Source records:
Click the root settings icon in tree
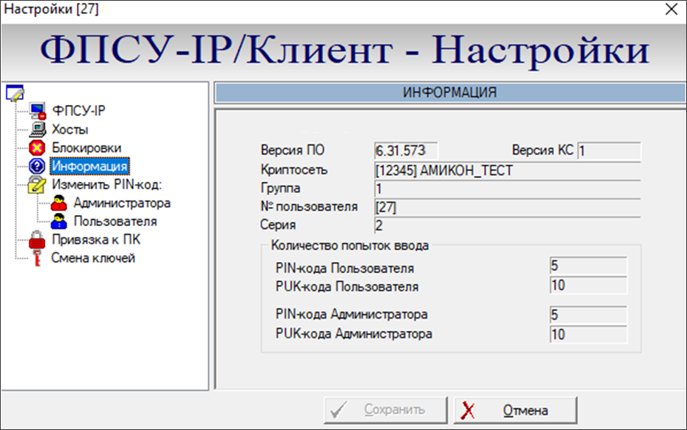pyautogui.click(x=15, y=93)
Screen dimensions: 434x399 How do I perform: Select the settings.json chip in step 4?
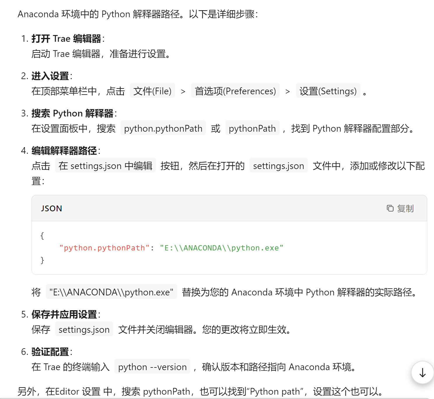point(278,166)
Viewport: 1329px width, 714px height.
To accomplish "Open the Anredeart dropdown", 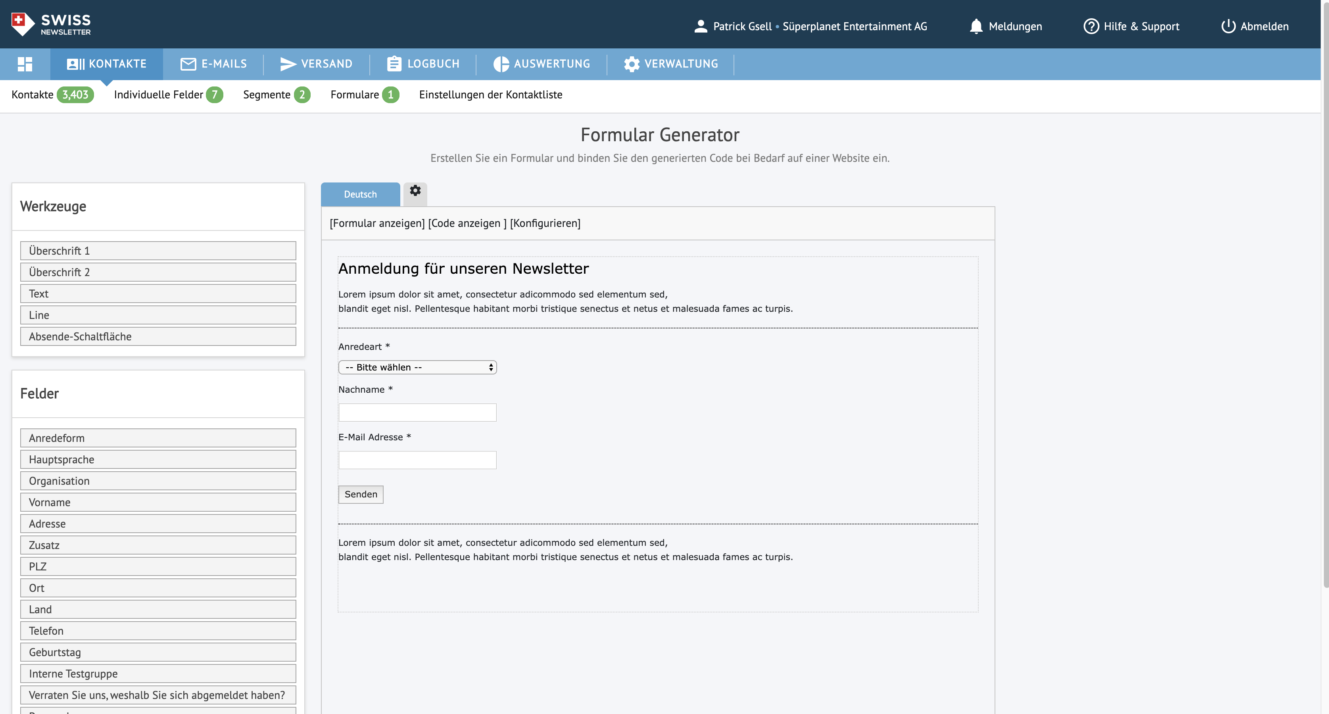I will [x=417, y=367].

### [YOUR GOAL]
Locate every line in the data above that contains the string "settings", and copy each of those lines.

### [COMPLETED TASK]
Click the root settings icon in tree
Screen dimensions: 434x399 How do I perform: Select the settings.json chip in step 4?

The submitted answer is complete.